The doomed Super League 'is ALIVE', claims Barcelona president Laporta

The doomed Super League project ‘is ALIVE’, claims Barcelona president Joan Laporta as he talks up the ‘most attractive competition in the world’… and he says UEFA ‘CANNOT act against it’ despite nine teams pulling out

  • European Super League plans were thrown out in space of 48 hours back in April
  • Barcelona, Real Madrid and Juventus still hold out hopes of resurrecting it 
  • Joan Laporta, Barcelona president, believes the project ‘is alive’ and is not over
  • He wants the final decision to go to courts and then the trio can push for it again 

Barcelona president Joan Laporta is refusing to give up hope for a European Super League and claims the project for a breakaway competition is very much ‘alive’.

Back in April a proposal for a 12-team league – which included Arsenal, Chelsea, Liverpool, Manchester City, Manchester United and Tottenham – was abandoned after 48 hours when fan pressure led to nine sides pulling out.

Along with the six Premier League sides, AC Milan, Inter Milan and Atletico Madrid also withdrew and all nine have since rejoined the European Clubs’ Association (ECA).

Barcelona president Joan Laporta remains confident that a European Super League is possible

But Barcelona, Real Madrid and Juventus have not returned to the ECA and still hold hope of delivering the ‘most attractive competition in the world’. 

‘The Super League? The project is alive,’ Laporta told Onze TV. 

‘UEFA cannot act against us. We will see what the courts say. 

‘All the pressure put on the English clubs is useless if the courts accept the project.

‘If the Super League goes ahead, it will be the most attractive competition in the world and it will help a lot financially.’ 

Barcelona, Real Madrid and Juventus hope the European Court of Justice in Luxembourg will rule in their favour and permit the concept of a Super League not run by UEFA.  

The plans for the Super League were chucked out in April after furious supporter protest 

The Super League plans stunned world football – not least UEFA president Aleksander Ceferin – when they were announced in April. 

But they provoked anger across fan groups in Europe, most notably in England, with Chelsea the first to withdraw  – soon followed by their English counterparts – following supporter anger outside Stamford Bridge and across the country.  

Owners – such as Liverpool’s John W Henry and then-United chief Ed Woodward – gave grovelling apologies as the plans were thrown out, but Real, Barca and Juve never formally withdrew. 

The nine former rebel clubs have already agreed to a financial settlement with UEFA, accepting fines as an acknowledgement of wrongdoing for trying to split from existing competition structures. They made a combined payment of £12.7m and will give up five per cent of revenue for one season playing in Europe.

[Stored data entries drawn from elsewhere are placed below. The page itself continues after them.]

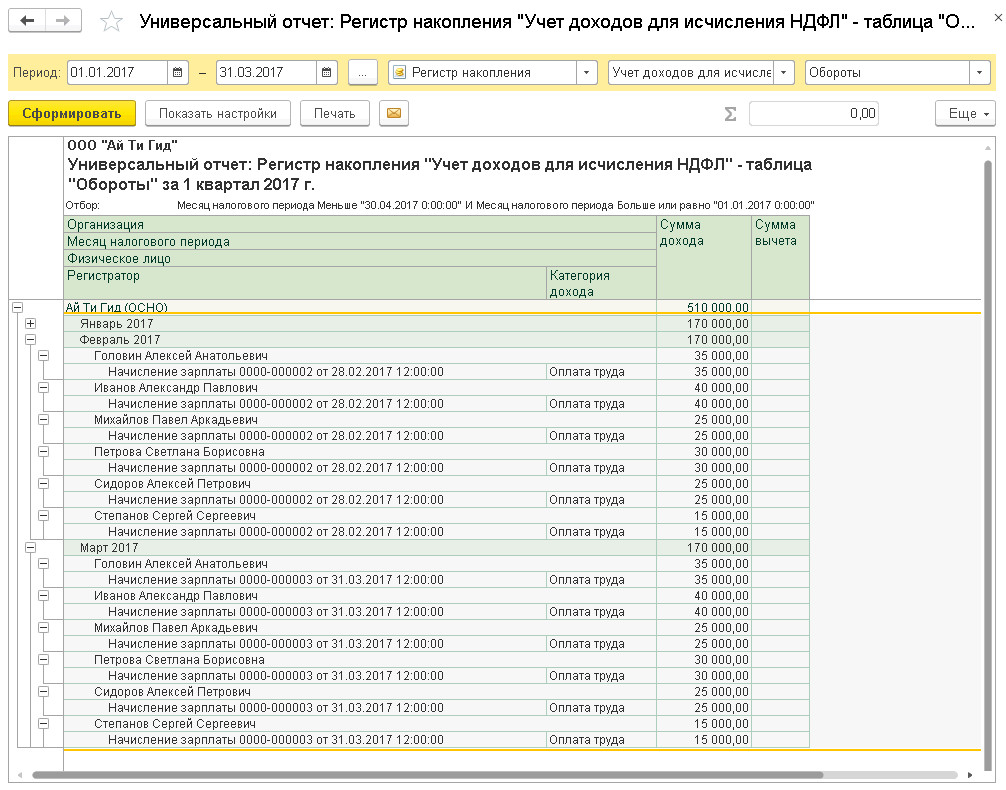Image resolution: width=1006 pixels, height=790 pixels.
Task: Click the forward navigation arrow
Action: click(63, 21)
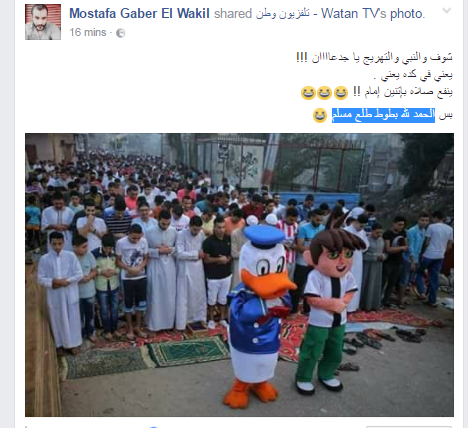Viewport: 468px width, 428px height.
Task: Click the highlighted text "الحمد لله بطوط طلع مسلم"
Action: [383, 115]
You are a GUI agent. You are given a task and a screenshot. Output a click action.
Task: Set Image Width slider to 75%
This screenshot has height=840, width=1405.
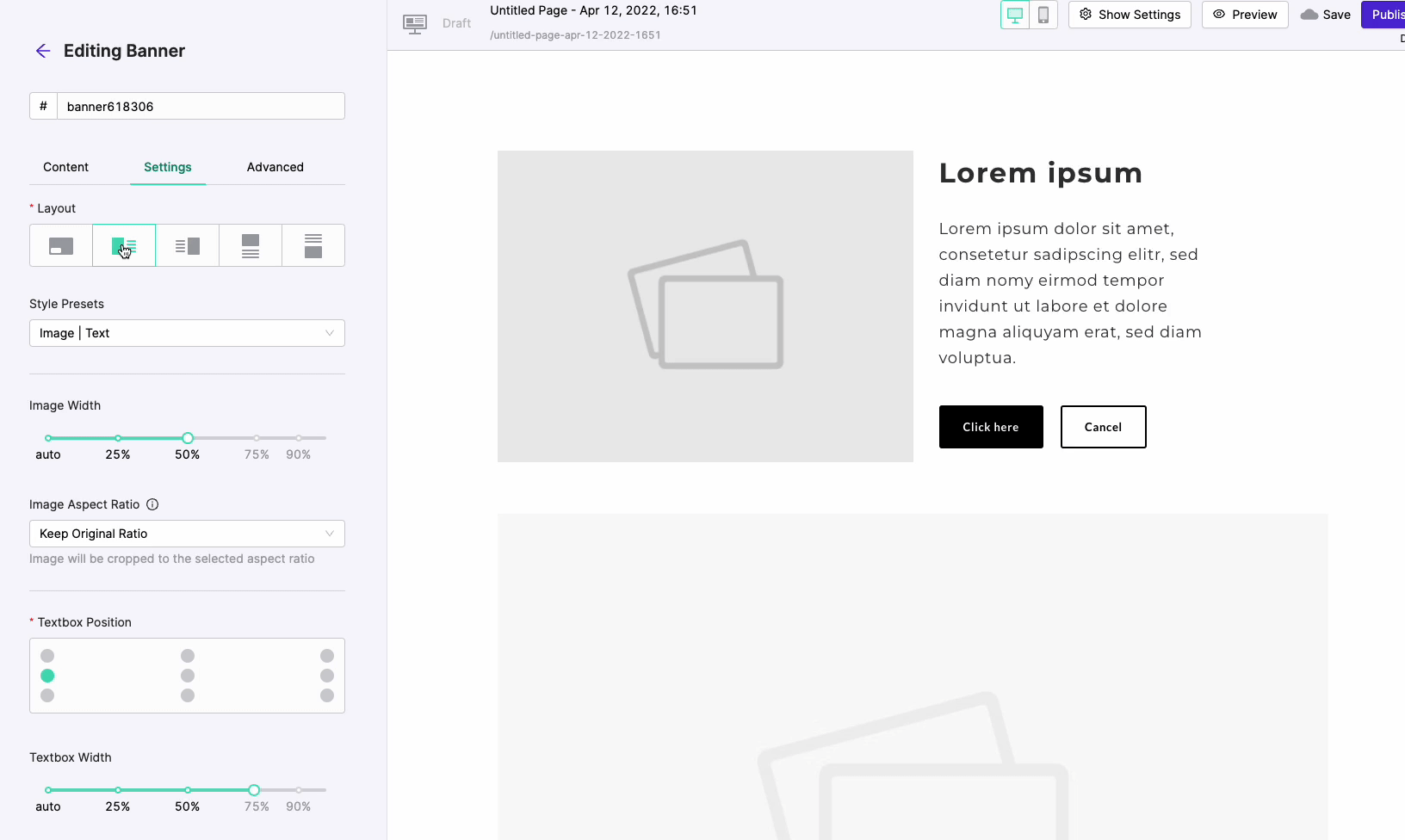pyautogui.click(x=257, y=438)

In a move to prevent them deploying the Super League threat again, the clubs have also agreed to be fined £84.9m if they seek again to play in an unauthorised competition or £42.4m if they breach any other commitments to UEFA as part of the settlement. 

Barcelona are one of three teams – including Real Madrid and Juventus – still yet to give up on it

Speaking at the ECA’s conference in Geneva on Monday, Ceferin fired a warning to Laporta and his Super League allies amid talk of them reviving their breakaway bid.

‘In 2020 and 2021 nothing has been normal,’ he said.

‘Now what we all want is to return to normality. But for that, it’s essential to maintain unity in the face of the misfortune and talkative Super League.

‘The ESL has been an episode, that we do not want to live again . We have to be united and be a model for football.’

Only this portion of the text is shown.